At Houston's North Shore Middle School, the parents of students who habitually fail to complete their homework and miss a mandatory after-school program are being summoned to court, school officials said today.

The school this week issued 48 misdemeanor criminal citations, similar in severity to a traffic ticket, to those students' parents. Each ticket, which could have yielded a fine of up to $185, required parents to appear on Wednesday before Harris County Justice of the Peace Mike Parrott.

Parrott did not fine anyone, but used the session to set an example and explain the importance of finishing schoolwork, he said.

Galena Park Independent School District spokeswoman Staci Stanfield said the tickets actually are for failing to attend the mandatory after-school program for habitual homework offenders.

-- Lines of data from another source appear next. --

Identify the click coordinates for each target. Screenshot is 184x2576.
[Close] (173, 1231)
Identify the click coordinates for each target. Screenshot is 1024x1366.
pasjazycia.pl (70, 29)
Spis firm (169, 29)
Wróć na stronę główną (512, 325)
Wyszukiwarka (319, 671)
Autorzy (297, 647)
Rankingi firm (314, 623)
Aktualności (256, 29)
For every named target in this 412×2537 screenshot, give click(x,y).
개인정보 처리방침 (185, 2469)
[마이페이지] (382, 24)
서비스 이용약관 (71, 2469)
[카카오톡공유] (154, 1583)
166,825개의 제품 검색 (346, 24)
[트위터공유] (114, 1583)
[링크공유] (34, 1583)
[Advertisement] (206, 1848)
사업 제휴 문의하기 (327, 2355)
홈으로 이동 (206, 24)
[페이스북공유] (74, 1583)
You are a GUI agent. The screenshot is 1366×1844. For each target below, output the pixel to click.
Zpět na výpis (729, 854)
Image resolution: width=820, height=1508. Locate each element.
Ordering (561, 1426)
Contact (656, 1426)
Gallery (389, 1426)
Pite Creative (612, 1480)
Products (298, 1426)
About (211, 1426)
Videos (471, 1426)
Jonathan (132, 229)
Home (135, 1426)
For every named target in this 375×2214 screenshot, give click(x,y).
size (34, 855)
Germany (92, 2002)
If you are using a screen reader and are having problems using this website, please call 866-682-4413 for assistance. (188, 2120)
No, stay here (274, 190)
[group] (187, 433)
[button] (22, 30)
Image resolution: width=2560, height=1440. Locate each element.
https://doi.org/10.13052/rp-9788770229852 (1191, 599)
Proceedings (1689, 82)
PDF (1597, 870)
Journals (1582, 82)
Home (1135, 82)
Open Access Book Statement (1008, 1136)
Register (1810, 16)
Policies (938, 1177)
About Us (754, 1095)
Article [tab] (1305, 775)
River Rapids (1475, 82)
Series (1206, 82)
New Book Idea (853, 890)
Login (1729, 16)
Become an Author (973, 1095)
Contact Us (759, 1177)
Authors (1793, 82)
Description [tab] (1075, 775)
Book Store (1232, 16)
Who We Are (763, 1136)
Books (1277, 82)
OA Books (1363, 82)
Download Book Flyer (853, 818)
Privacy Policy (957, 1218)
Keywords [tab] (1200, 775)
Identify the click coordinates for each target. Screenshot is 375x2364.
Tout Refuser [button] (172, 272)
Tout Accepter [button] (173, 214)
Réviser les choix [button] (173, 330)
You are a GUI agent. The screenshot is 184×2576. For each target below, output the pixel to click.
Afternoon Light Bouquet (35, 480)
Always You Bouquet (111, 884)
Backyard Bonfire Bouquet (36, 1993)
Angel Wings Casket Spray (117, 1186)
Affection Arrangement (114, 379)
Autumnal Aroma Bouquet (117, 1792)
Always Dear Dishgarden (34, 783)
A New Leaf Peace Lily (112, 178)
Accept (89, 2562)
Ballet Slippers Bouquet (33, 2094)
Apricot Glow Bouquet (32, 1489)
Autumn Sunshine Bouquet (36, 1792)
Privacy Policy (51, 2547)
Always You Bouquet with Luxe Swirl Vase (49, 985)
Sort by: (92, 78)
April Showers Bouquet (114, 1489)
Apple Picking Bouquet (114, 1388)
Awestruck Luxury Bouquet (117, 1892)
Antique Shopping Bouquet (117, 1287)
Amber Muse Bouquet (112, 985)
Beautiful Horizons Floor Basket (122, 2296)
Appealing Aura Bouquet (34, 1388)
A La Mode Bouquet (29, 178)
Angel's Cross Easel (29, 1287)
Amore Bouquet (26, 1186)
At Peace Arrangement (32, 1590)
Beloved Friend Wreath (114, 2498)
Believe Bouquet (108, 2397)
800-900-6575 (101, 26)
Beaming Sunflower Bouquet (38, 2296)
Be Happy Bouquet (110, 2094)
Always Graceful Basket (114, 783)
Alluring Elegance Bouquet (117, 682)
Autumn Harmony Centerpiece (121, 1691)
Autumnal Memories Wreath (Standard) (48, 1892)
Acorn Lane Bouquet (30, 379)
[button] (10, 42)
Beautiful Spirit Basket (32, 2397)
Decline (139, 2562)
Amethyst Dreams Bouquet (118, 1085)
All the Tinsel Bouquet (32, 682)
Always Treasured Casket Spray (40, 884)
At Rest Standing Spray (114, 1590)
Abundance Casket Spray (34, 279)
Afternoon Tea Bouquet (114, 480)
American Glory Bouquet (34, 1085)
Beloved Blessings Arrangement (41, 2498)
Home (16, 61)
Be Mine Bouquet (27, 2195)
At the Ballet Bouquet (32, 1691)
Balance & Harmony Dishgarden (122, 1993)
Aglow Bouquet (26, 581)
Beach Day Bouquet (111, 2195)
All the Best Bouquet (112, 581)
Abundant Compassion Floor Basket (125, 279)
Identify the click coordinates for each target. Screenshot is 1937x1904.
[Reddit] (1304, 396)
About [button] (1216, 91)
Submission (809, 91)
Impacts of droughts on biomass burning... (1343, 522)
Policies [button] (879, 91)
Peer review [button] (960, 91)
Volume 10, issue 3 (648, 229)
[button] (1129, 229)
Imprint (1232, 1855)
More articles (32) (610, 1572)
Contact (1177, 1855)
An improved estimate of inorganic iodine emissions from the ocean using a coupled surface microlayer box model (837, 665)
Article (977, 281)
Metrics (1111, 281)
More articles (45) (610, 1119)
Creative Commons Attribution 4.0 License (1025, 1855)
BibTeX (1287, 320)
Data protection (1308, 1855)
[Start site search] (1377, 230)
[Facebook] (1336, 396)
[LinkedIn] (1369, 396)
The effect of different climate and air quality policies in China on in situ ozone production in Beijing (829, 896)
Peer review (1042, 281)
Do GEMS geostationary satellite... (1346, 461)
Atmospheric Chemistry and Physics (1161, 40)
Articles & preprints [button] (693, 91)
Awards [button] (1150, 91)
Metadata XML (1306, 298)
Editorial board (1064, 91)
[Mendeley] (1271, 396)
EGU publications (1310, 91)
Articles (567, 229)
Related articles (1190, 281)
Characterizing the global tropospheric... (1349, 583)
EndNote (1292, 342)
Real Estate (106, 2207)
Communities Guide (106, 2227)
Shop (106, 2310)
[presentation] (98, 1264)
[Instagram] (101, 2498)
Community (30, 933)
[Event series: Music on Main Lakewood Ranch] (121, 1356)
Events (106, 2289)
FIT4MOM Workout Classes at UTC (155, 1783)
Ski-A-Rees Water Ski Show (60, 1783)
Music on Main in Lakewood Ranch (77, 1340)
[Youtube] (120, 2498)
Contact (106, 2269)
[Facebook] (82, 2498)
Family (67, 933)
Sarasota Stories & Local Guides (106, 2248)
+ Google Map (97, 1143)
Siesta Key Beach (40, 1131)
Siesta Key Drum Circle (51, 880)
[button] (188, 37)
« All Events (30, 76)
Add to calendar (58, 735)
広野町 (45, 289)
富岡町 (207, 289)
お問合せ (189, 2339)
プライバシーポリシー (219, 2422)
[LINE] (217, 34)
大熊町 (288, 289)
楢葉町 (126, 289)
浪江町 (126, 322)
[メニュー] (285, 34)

"We are issuing citations because students are not attending school. We are not issuing citations for not doing homework," Stanfield said.

Parrott said even though it is a truancy violation being ticketed, the purpose of bringing the charges in conjunction with the after-school program is to make sure students complete their assignments.

Students are supposed to finish the missing homework at the after-school session, which is considered part of the regular school day and subject to truancy laws under the Texas Education Code, he said. Students are referred to the program by their teachers.

Stanfield said the program, unique to North Shore Middle School, was explained to parents at the start of the school year. Before the citations are issued, parents are supposed to have been notified by letter that their child was required to attend the after-school session.

Parrott said a lot of parents did not get the letter because the students were entrusted with taking the notices home.

Since Texas school districts are their own separate taxing entities, they have powers not unlike a county or city government, such as the right to issue criminal citations.